Erb’s Palsy, sometimes known as Erb-Duchenne Palsy, is a stretch injury that typically occurs at birth and causes weakness or paralysis in a baby’s arm. In many cases, treatment involves surgery and, in some cases, the injury leads to life-long and functional issues.
The stretch injury that involves the brachial plexus and leads to Erb’s Palsy involves the nerves near the neck that branch out to the arm’s nerves. The nerves enable movement, as well as feeling, to the arm, hand, and fingers.
Stretch injuries typically happen during birth when the baby’s shoulder become stuck on the mother’s pelvic bone, a condition known as shoulder dystocia. When this occurs, the physician must perform a specific maneuver to avoid creating pressure on the shoulder. If done incorrectly, the nerve tissue may be stretched, torn, or ruptured. Obstetricians are trained to recognize the signs of shoulder dystocia and to appropriately manage the birthing situation to ensure a safe delivery.

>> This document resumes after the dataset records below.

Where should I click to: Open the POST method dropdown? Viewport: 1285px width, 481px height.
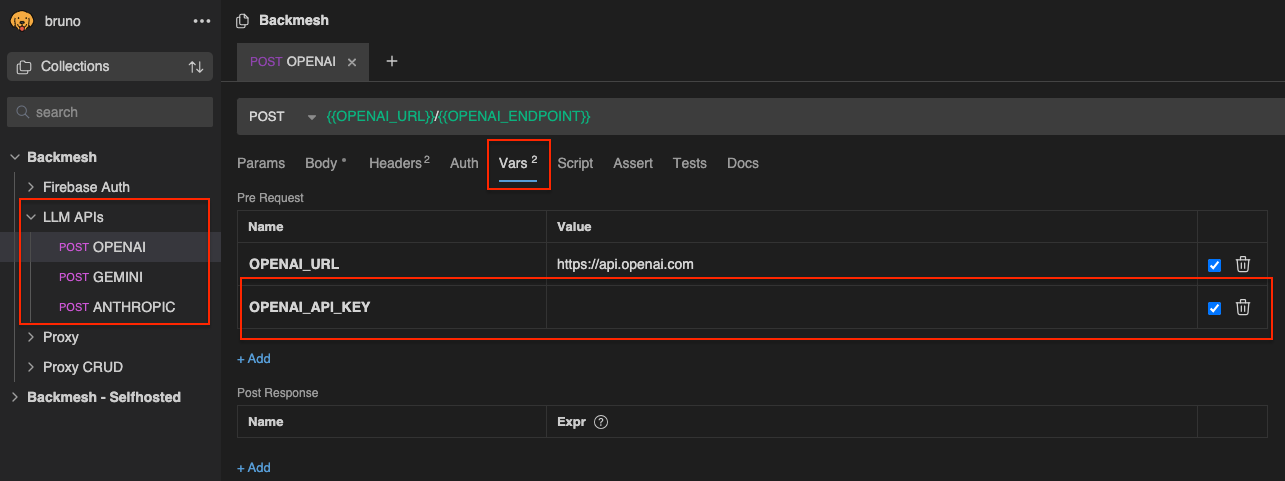coord(312,117)
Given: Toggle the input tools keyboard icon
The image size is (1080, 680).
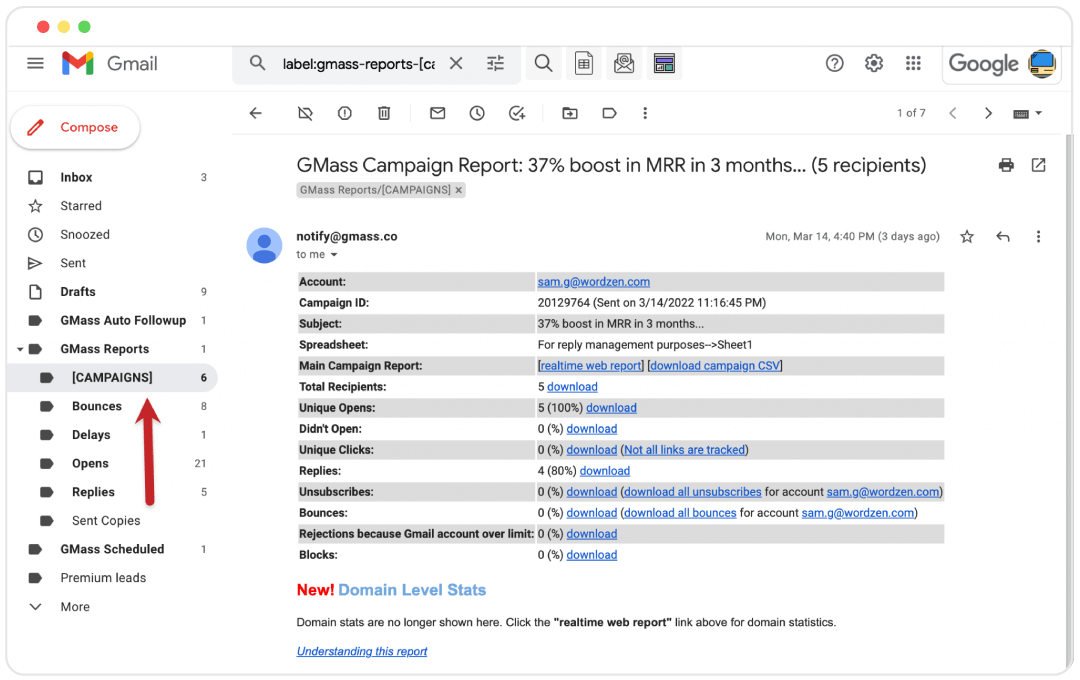Looking at the screenshot, I should tap(1020, 113).
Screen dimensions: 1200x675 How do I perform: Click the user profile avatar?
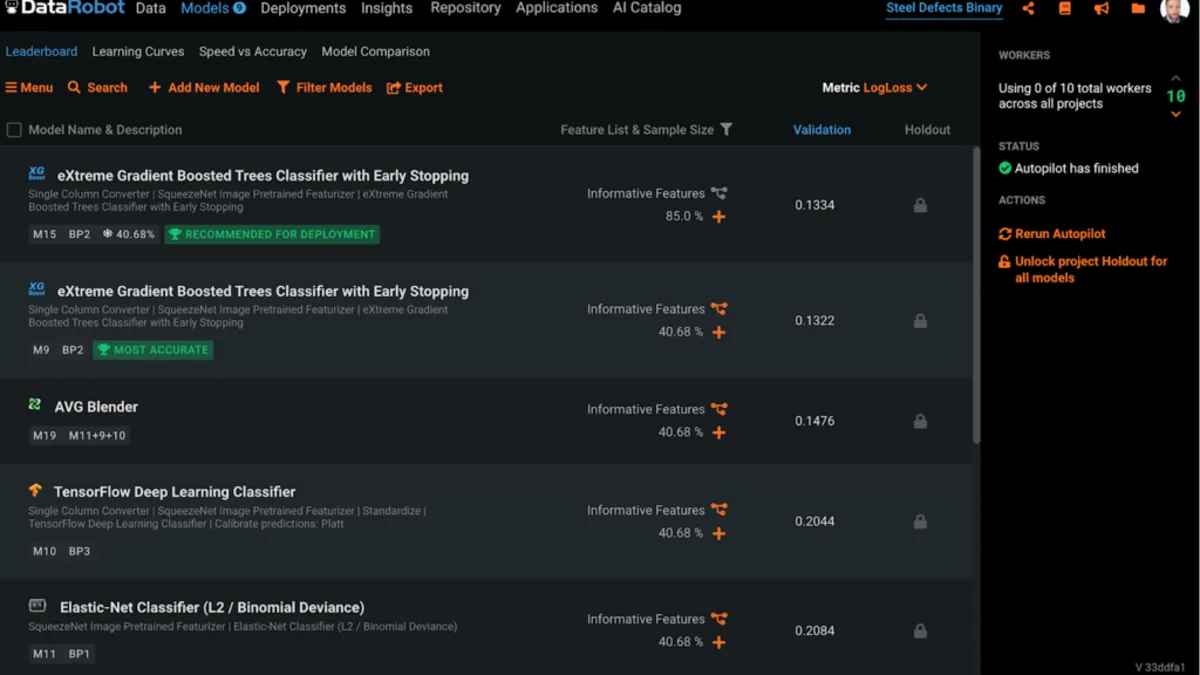1174,10
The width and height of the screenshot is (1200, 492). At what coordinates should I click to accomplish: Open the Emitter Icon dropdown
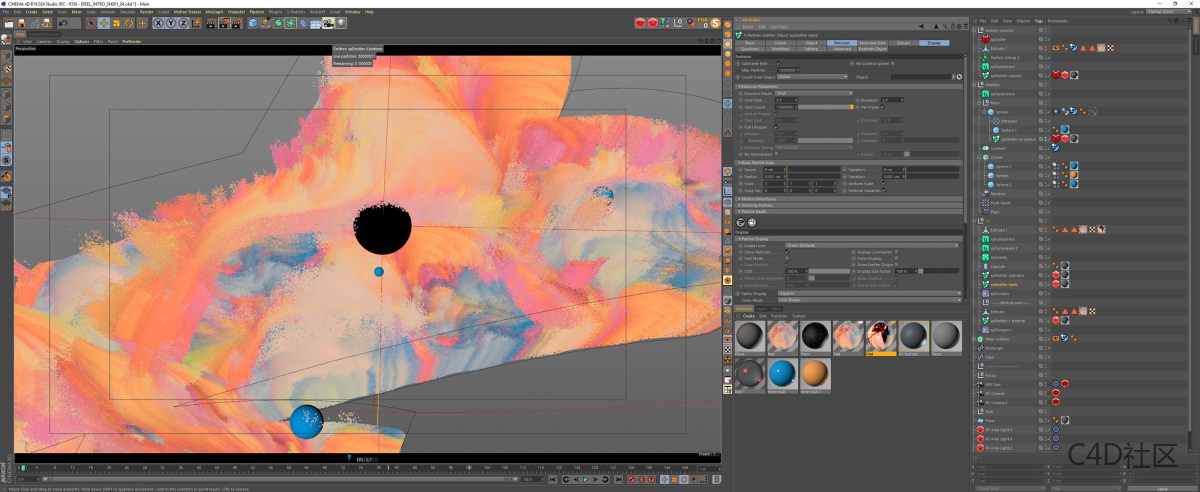(x=870, y=245)
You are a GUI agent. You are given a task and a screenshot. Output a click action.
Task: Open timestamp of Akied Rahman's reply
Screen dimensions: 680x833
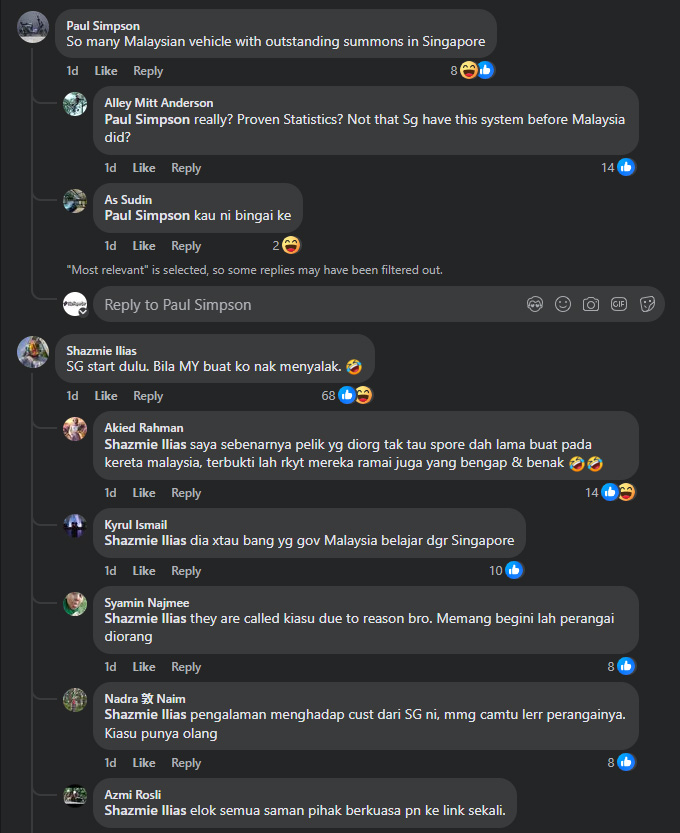pos(111,493)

Although Erb’s Palsy may be result from seemingly normal births, there are a number of signs that provide opportunities for a physician to prevent the injuries that lead to Erb’s palsy including a higher birth weight of more than 8 pounds, 14 ounces; a pregnancy that goes beyond 40 weeks; a mother who is heavy, short, who has a contracted or flat pelvis, or who has been diagnosed with maternal diabetes; or a protracted second stage of labor. The need for a quick delivery in which force must be exerted, or the use of forceps, vacuums, specific medications, or other tools may also be factors.
In many cases, Erb’s Palsy may have been preventable and, when Erb’s Palsy is a possible delivery complication, physicians may use other procedures to maneuver the baby’s shoulder to ensure a safe passage through the birthing canal, such as repositioning the mother or changing the baby’s position. In very dangerous situations, the doctor may perform an emergency C-section or may intentionally break the baby’s clavicle bone or the mother’s pelvic bone to avoid an Erb’s Palsy injury.
When too much force is exerted or doctors wait too long to perform a necessary C-section, the baby may suffer unnecessary injuries, including Erb’s Palsy.
Erb’s Palsy treatment may take many months, may involve surgery, and may not always restore full use of the arm and fingers, leaving the child with significant, life-long damage that adversely hampers arm and/or hand use. In some cases, there is no recovery when an avulsion or rupture injury occurs and if Erb’s Palsy surgery to attempt nerve reconnection is not done. Sometimes, even with Erb’s Palsy surgery, many children will still have weakness in the shoulder, arm, or hand. In some cases, surgical procedures may be performed at a later date, including muscle and tendon transfer surgery to improve function, or joint fusion surgery.
Erb’s Palsy Brachial Plexus Injuries may involve full avulsion of the nerve from the spine, the most severe Erb’s Palsy injury, which is not always fully reversible. Other cases involve rupture, in which the nerve is torn, but not at the area of spinal attachment; neuroma, which involves a tear that healed, forming scar tissue that presses on the injured nerve; or neuropraxia, which involves damage, but not a tear, to the nerve. Erb’s Palsy injuries may impair the baby’s ability to move the arm or shoulder; cause the baby’s arm to bend in, toward the body; may leave the arm weak, with no reflex responses or with loss of muscle control in the arm, hand, or wrist; or may leave the arm limp or paralyzed. Children with Erb’s Palsy are typically treated by an orthopedic surgeon and a neurologist.